> [Zadanie do wykonania] Przepisz wszystkie poniższe wiersze bez żadnych zmian.

> [Podane wiersze]

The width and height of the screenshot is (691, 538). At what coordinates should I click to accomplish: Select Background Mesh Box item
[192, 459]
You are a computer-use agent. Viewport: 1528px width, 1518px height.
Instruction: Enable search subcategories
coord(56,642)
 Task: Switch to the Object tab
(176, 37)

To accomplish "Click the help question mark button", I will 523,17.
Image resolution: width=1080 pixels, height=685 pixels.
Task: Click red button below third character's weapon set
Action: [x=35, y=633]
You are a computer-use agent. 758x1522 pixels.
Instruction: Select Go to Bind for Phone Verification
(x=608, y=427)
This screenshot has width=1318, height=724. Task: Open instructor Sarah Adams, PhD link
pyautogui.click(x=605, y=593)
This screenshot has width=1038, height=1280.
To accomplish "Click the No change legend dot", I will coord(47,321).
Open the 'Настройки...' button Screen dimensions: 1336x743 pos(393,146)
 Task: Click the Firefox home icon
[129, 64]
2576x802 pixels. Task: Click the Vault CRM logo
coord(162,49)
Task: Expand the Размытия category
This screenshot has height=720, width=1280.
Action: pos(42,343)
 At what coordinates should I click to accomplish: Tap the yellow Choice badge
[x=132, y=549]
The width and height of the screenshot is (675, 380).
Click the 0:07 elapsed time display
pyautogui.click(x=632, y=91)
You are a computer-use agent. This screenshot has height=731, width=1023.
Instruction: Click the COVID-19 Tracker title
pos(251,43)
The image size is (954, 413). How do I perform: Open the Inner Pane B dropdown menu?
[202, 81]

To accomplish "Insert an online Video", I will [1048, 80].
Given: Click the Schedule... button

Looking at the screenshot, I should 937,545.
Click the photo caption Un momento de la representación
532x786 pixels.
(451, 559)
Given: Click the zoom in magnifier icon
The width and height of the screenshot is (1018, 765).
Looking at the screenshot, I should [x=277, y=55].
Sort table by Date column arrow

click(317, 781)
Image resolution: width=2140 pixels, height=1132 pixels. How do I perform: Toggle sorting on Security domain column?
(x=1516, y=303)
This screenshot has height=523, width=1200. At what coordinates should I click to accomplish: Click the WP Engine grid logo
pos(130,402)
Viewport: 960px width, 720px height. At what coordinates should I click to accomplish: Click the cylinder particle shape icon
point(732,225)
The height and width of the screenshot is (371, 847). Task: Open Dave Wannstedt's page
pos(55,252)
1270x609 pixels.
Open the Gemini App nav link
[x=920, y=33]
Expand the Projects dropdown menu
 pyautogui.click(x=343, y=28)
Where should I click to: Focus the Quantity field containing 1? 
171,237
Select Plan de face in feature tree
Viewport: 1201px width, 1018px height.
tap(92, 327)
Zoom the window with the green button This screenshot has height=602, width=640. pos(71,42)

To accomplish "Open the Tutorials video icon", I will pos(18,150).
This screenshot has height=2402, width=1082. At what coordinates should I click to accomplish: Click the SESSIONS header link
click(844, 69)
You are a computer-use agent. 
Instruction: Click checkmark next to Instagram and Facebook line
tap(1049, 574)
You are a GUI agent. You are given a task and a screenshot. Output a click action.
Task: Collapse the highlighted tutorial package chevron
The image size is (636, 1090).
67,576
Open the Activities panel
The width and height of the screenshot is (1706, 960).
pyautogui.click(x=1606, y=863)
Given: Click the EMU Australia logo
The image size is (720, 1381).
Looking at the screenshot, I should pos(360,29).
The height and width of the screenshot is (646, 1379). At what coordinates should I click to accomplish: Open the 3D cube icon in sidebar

> [Zapisane rozwiązanie]
The width and height of the screenshot is (691, 538). At what coordinates should I click to accomplish: Select Background Mesh Box item
[192, 459]
You are a computer-use agent. Viewport: 1528px width, 1518px height.
Instruction: Enable search subcategories
coord(56,642)
 Task: Switch to the Object tab
(176, 37)

To accomplish "Click the help question mark button", I will 523,17.
Image resolution: width=1080 pixels, height=685 pixels.
Task: Click red button below third character's weapon set
Action: [x=35, y=633]
You are a computer-use agent. 758x1522 pixels.
Instruction: Select Go to Bind for Phone Verification
(x=608, y=427)
This screenshot has width=1318, height=724. Task: Open instructor Sarah Adams, PhD link
pyautogui.click(x=605, y=593)
This screenshot has width=1038, height=1280.
To accomplish "Click the No change legend dot", I will coord(47,321).
Open the 'Настройки...' button Screen dimensions: 1336x743 pos(393,146)
 Task: Click the Firefox home icon
[129, 64]
2576x802 pixels. Task: Click the Vault CRM logo
coord(162,49)
Task: Expand the Размытия category
This screenshot has height=720, width=1280.
Action: pos(42,343)
 At what coordinates should I click to accomplish: Tap the yellow Choice badge
[x=132, y=549]
The width and height of the screenshot is (675, 380).
Click the 0:07 elapsed time display
pyautogui.click(x=632, y=91)
You are a computer-use agent. This screenshot has height=731, width=1023.
Instruction: Click the COVID-19 Tracker title
pos(251,43)
The image size is (954, 413). How do I perform: Open the Inner Pane B dropdown menu?
[202, 81]

To accomplish "Insert an online Video", I will [1048, 80].
Given: Click the Schedule... button

Looking at the screenshot, I should 937,545.
Click the photo caption Un momento de la representación
532x786 pixels.
(451, 559)
Given: Click the zoom in magnifier icon
The width and height of the screenshot is (1018, 765).
Looking at the screenshot, I should [x=277, y=55].
Sort table by Date column arrow

click(317, 781)
Image resolution: width=2140 pixels, height=1132 pixels. How do I perform: Toggle sorting on Security domain column?
(x=1516, y=303)
This screenshot has height=523, width=1200. At what coordinates should I click to accomplish: Click the WP Engine grid logo
pos(130,402)
Viewport: 960px width, 720px height. At what coordinates should I click to accomplish: Click the cylinder particle shape icon
point(732,225)
The height and width of the screenshot is (371, 847). Task: Open Dave Wannstedt's page
pos(55,252)
1270x609 pixels.
Open the Gemini App nav link
[x=920, y=33]
Expand the Projects dropdown menu
 pyautogui.click(x=343, y=28)
Where should I click to: Focus the Quantity field containing 1? 
171,237
Select Plan de face in feature tree
Viewport: 1201px width, 1018px height.
tap(92, 327)
Zoom the window with the green button This screenshot has height=602, width=640. pos(71,42)

To accomplish "Open the Tutorials video icon", I will pos(18,150).
This screenshot has height=2402, width=1082. At what coordinates should I click to accomplish: Click the SESSIONS header link
click(844, 69)
You are a computer-use agent. 
Instruction: Click checkmark next to Instagram and Facebook line
tap(1049, 574)
You are a GUI agent. You are given a task and a screenshot. Output a click action.
Task: Collapse the highlighted tutorial package chevron
The image size is (636, 1090).
67,576
Open the Activities panel
The width and height of the screenshot is (1706, 960).
pyautogui.click(x=1606, y=863)
Given: Click the EMU Australia logo
The image size is (720, 1381).
Looking at the screenshot, I should pos(360,29).
The height and width of the screenshot is (646, 1379). At what coordinates should I click to accomplish: Open the 3D cube icon in sidebar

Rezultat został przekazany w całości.